PARTS OF THE EXERCISE ▸
(a) Answer these questions from the Mary Pannal biography:
(i) In which place did Mary Pannal live?
(ii) In what year was the marriage of John Pannell and Marye Tailer entered in the Kippax Parish Registers?
(iii) What are the two possible ways and places of her execution?
(b) From the Mary Pannal biography, extract the passage starting with "Mary Pannal (died" and going on through "a herbal mixture.".

SOURCE EXCERPT ▸
··········

Mary Pannal (died 1603) was an English herbalist and cunning woman who was accused of, and executed for, witchcraft in 1603.

Biography
Mary lived in Ledston, West Yorkshire where she had a reputation as a cunning woman or witch. She was accused of witchcraft following the death of a young child named William Witham in 1593 to whom she had administered a herbal mixture.

The spelling of her married name was possibly Pannell and she may have been born Marye Tailer. In the Kippax Parish Registers 
an entry for the year 1558 shows 'John Pannell & Marye Tailer [9th] of Julie (July) married.'  Subsequently, in 1568 Raphe Pannell who may have been their son is shown as having been born but died the same year, with an Elizabeth Pannell being born in 1569. Then in 1570, there is a record of a baptism of 'John Pannell the [15th] of June...' In 1575 there is another record of baptism 'Agnes Pannell the [19th] of Sept...'. 

The location and method of her execution are unclear; she was either hanged in York after her trial or burnt at the stake near Castleford.

··········

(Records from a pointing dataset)

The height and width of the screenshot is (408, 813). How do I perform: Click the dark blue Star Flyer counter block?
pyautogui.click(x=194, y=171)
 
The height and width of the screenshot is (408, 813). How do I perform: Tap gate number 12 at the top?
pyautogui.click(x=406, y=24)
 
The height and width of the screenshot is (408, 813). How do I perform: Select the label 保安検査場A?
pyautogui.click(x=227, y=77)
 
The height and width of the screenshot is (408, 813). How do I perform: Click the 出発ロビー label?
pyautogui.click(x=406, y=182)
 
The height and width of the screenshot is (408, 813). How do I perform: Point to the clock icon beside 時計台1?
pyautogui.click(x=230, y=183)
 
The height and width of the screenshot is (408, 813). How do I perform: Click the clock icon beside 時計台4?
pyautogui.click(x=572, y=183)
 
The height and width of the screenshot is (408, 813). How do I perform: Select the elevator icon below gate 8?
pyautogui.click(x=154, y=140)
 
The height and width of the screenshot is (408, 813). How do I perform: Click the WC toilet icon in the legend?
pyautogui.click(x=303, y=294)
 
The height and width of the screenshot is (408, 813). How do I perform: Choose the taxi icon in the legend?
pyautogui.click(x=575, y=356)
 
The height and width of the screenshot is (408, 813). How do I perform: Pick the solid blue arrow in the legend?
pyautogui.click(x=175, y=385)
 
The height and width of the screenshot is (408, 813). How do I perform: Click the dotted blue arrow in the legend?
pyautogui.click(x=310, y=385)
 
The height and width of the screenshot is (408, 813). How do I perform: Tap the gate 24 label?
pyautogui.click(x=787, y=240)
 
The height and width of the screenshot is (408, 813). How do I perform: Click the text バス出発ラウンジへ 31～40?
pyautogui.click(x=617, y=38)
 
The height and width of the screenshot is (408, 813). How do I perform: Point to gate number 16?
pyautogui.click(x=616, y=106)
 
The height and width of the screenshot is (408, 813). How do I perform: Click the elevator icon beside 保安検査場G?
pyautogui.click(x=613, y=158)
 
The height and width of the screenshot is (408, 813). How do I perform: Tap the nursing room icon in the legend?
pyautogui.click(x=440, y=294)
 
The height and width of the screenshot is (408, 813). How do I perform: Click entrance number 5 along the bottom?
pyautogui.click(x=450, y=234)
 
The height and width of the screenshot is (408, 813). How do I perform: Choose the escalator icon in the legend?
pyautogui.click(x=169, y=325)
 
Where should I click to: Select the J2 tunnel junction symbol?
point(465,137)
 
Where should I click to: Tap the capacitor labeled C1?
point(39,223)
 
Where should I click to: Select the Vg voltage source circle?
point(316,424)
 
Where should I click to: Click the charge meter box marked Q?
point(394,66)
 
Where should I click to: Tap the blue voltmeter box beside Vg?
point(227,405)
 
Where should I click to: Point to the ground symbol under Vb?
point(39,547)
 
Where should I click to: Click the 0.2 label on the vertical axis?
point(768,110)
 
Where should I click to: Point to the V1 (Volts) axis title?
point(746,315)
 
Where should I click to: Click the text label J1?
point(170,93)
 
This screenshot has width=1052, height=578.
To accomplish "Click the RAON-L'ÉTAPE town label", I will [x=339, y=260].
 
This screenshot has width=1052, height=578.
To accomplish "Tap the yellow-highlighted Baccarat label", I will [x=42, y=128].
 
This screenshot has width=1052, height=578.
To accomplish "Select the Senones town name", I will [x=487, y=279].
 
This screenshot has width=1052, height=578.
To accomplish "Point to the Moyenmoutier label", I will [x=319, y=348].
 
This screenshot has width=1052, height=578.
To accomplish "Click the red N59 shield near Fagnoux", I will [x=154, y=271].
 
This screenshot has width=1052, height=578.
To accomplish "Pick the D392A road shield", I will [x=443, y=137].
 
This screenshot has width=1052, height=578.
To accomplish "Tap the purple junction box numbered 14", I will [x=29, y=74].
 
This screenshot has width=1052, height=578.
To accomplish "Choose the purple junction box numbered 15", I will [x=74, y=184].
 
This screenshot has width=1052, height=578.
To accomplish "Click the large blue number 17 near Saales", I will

··········

TASK RESPONSES ▸
(a)
(i) Ledston, West Yorkshire
(ii) 1558
(iii) She was either hanged in York after her trial or burnt at the stake near Castleford.

(b)
Mary Pannal (died 1603) was an English herbalist and cunning woman who was accused of, and executed for, witchcraft in 1603.

Biography
Mary lived in Ledston, West Yorkshire where she had a reputation as a cunning woman or witch. She was accused of witchcraft following the death of a young child named William Witham in 1593 to whom she had administered a herbal mixture.